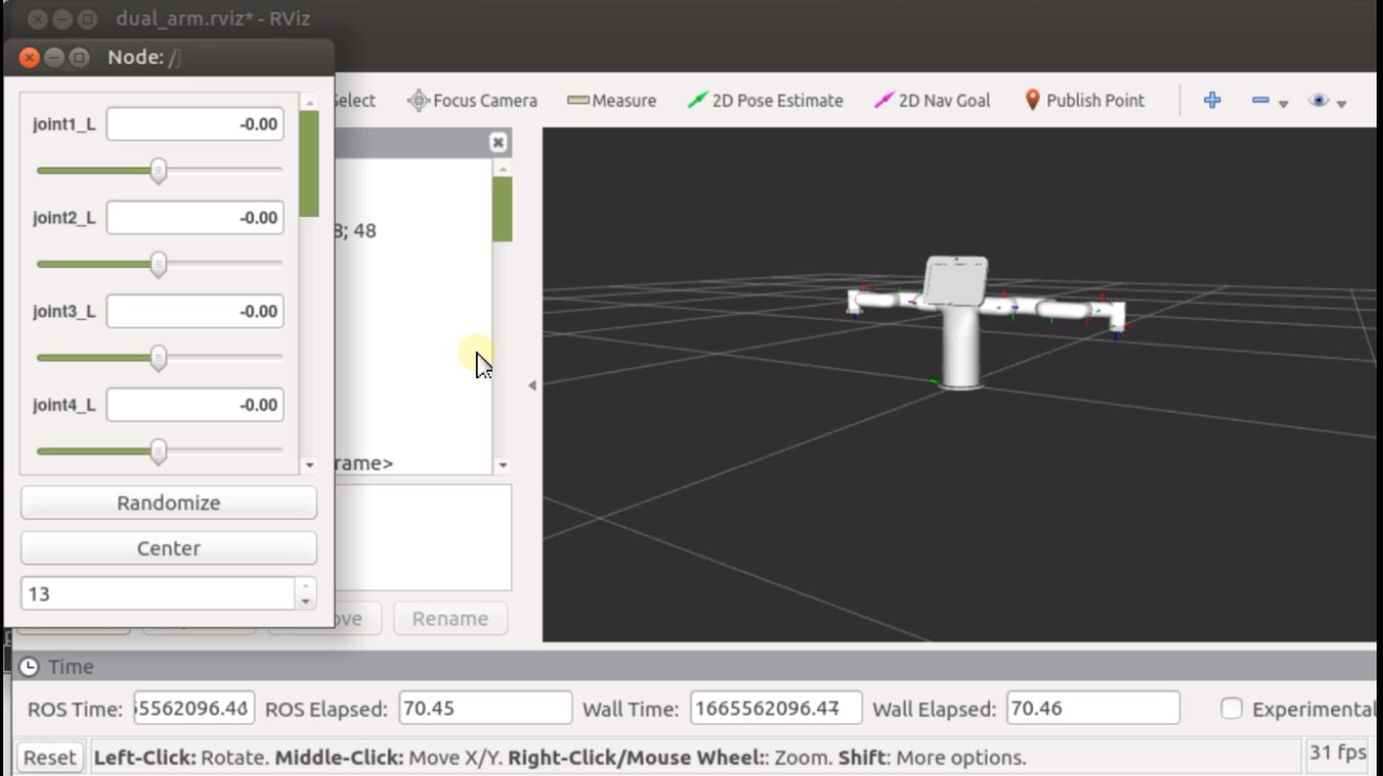The image size is (1383, 776).
Task: Increment the spinbox showing 13
Action: tap(306, 587)
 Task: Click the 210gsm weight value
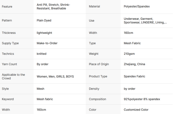click(x=129, y=54)
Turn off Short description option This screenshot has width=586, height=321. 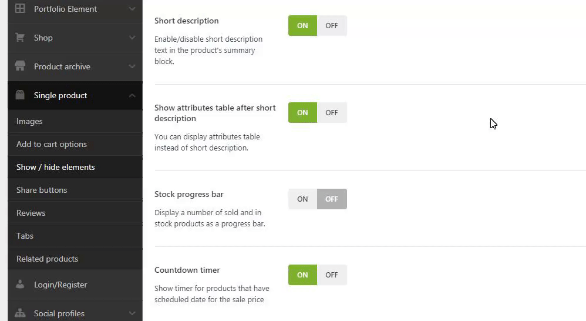pos(332,26)
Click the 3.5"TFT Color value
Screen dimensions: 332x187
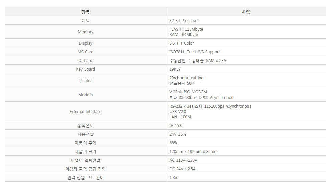point(182,43)
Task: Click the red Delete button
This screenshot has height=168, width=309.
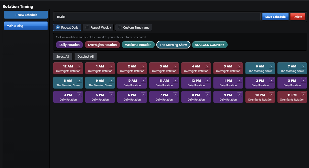Action: 298,17
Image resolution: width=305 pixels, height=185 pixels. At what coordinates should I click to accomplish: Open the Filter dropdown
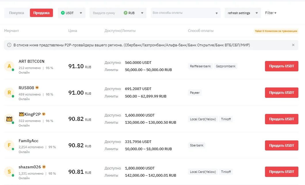(x=270, y=13)
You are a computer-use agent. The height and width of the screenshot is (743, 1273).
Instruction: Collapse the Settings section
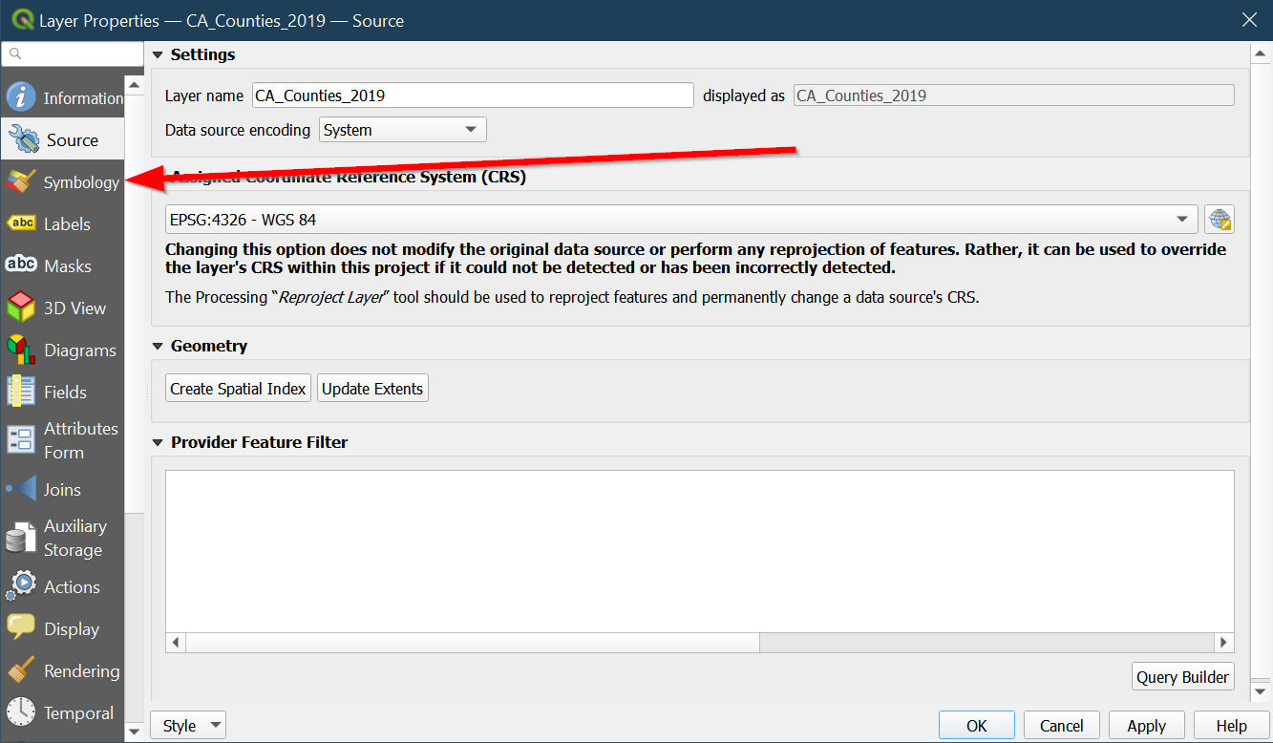coord(159,55)
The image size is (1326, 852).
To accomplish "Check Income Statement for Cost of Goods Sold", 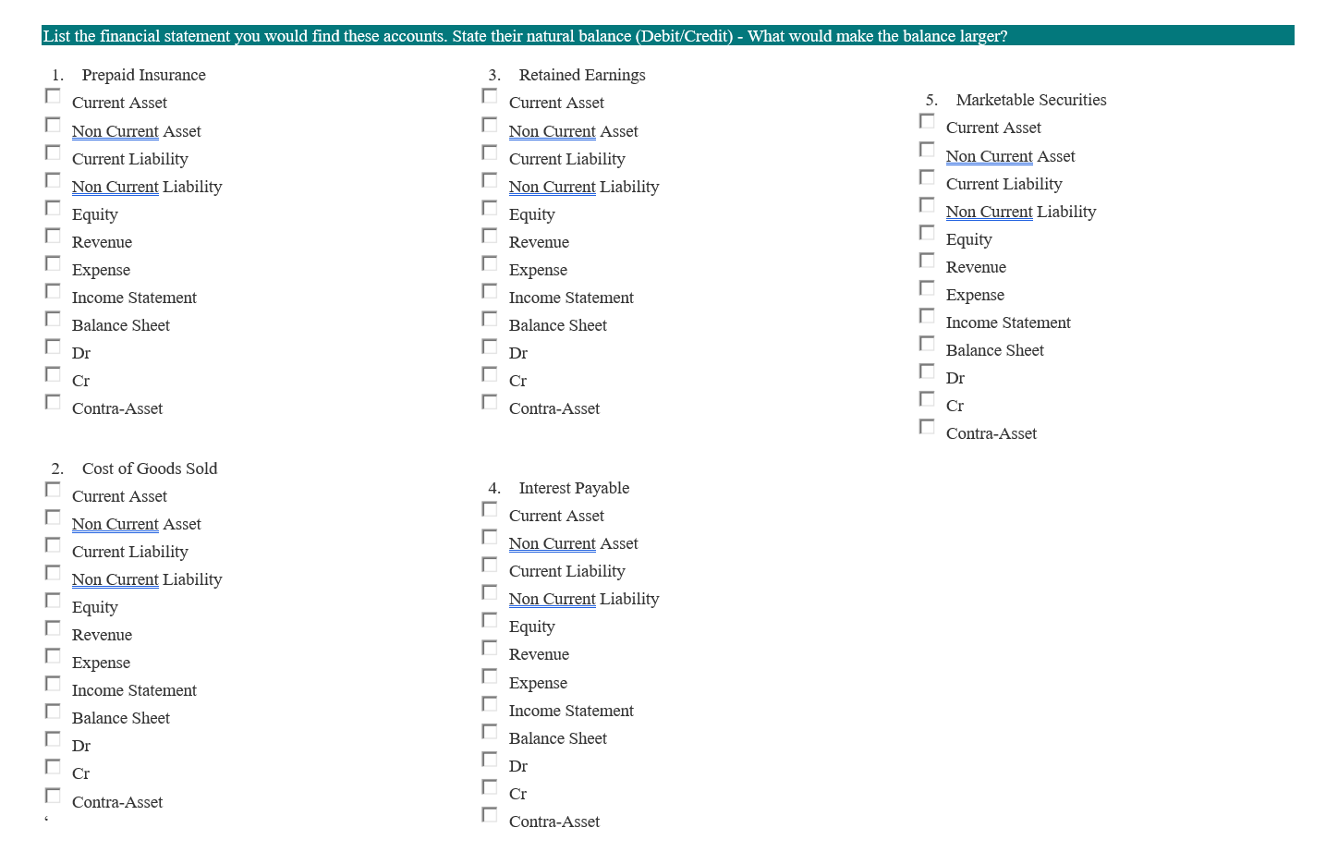I will coord(53,683).
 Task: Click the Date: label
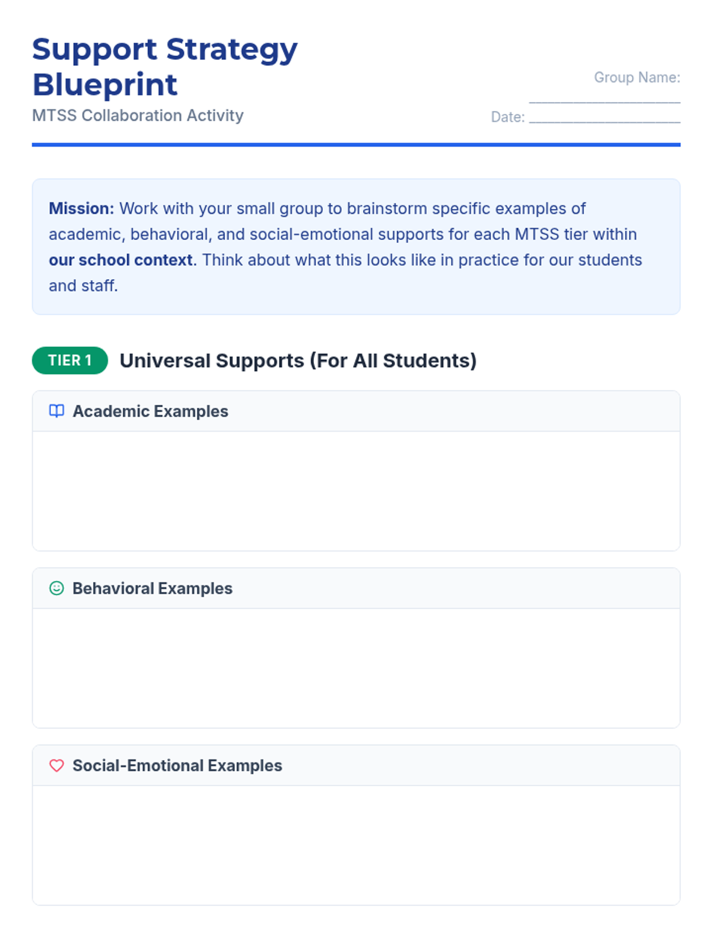[507, 117]
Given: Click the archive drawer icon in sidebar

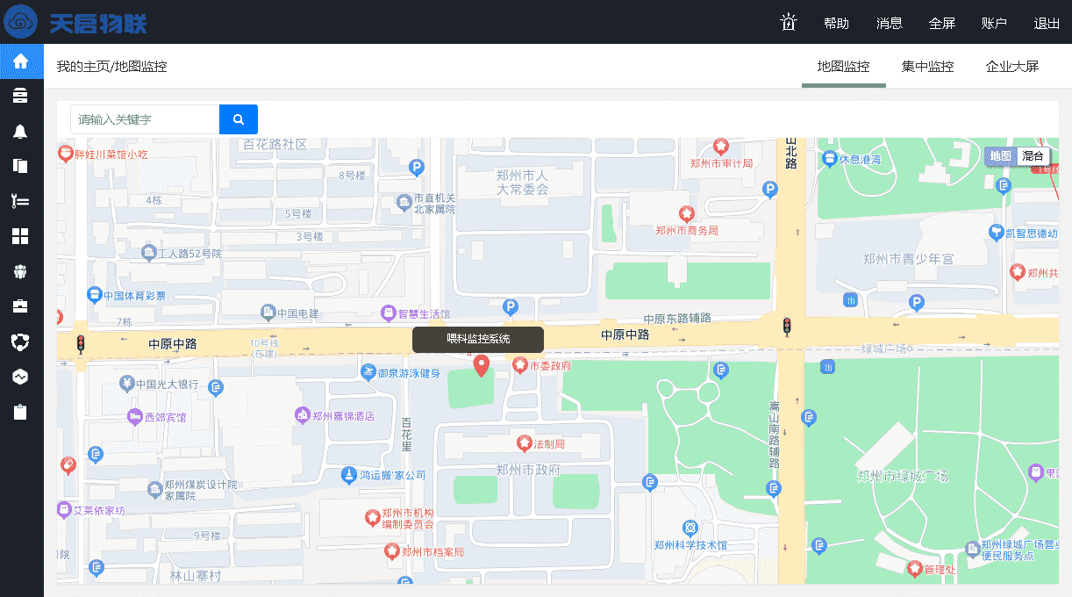Looking at the screenshot, I should tap(21, 96).
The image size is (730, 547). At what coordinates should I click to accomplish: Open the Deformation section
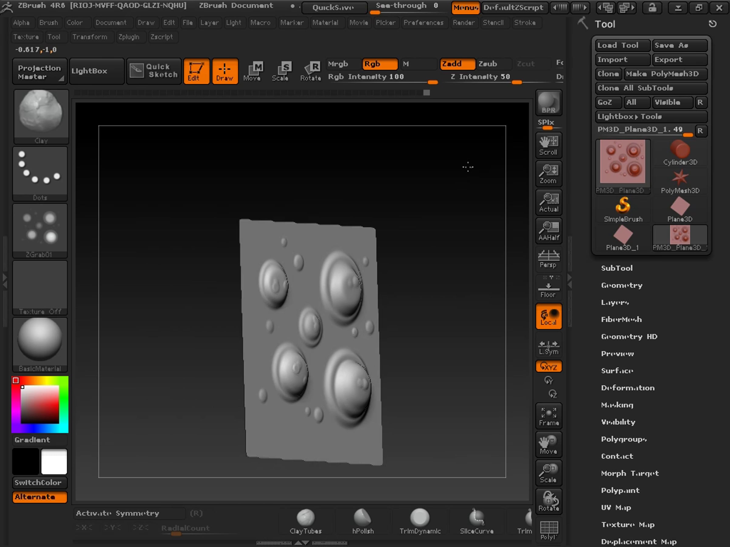[627, 388]
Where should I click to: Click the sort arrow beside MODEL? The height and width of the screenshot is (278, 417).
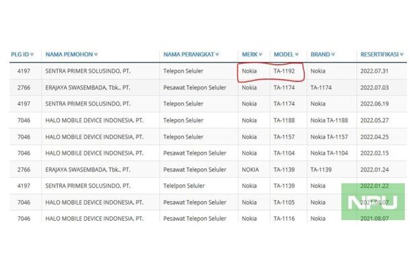[x=297, y=55]
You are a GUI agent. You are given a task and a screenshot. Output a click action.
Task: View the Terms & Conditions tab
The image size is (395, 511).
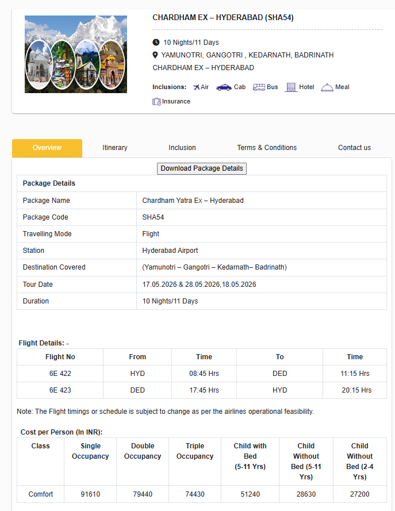tap(267, 148)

________________________________________

Recast the data above as a Markdown table with the columns "No." and "Text." Start with the line that contains "Task: Click the red Delete button" and go on through the line that contains "coord(159,55)". Number each line, skip blank lines, and leave the pictures out.

| No. | Text |
|---|---|
| 1 | Task: Click the red Delete button |
| 2 | This screenshot has height=168, width=309. |
| 3 | Action: 298,17 |
| 4 | Image resolution: width=305 pixels, height=185 pixels. At what coordinates should I click to accomplish: Open the Filter dropdown |
| 5 | (x=270, y=13) |
| 6 | You are a computer-use agent. The height and width of the screenshot is (743, 1273). |
| 7 | Instruction: Collapse the Settings section |
| 8 | coord(159,55) |